German-Jewish Feminism Today
After the end of the Second World War, German Jewry – like European Jewry – was largely murdered or displaced. Therefore, there was no popular German Jewish feminist movement after 1945. The JFB was reinstituted in 1953, mainly under the leadership of Lilli Marx and Jeanette Wolff. But most members had been killed and the tasks of the JFB largely revolved around aiding survivors.
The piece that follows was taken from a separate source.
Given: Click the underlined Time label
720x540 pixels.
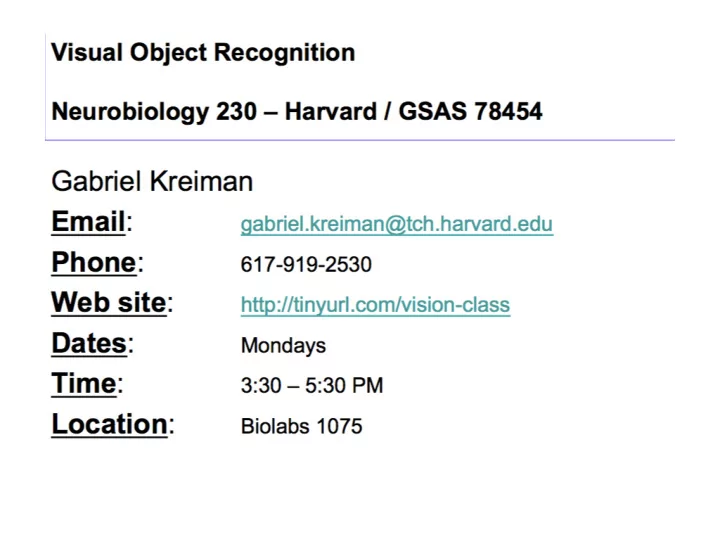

Only with the end of the Soviet Union in 1990 and the influx of Jews from former Soviet countries, a new wave of German Jewish feminism slowly reached Germany. At first, Jewish life in Germany was mainly patriarchal because Eastern European Jewry largely followed Orthodox traditions which were male-dominated. However, over time, a pluralization has taken place, visible in the establishment of various institutions and initiatives. For instance, Bet Debora, a Jewish women’s initiative, was founded in 1998. Other organizations include the Jewish scholarship foundation Ernst-Ludwig Ehrlich Studienwerk (ELES) and the Union of Jewish Students in Germany (JSUD), which were established in the early 2010s. All of these initiatives contribute to a pluralization of Judaism in German and allow different perspectives to exist alongside each other. Nowadays, the German Jewish feminist movement is influenced by a renewal of Judaism but builds on the tradition of pre-Holocaust German Jewish feminism.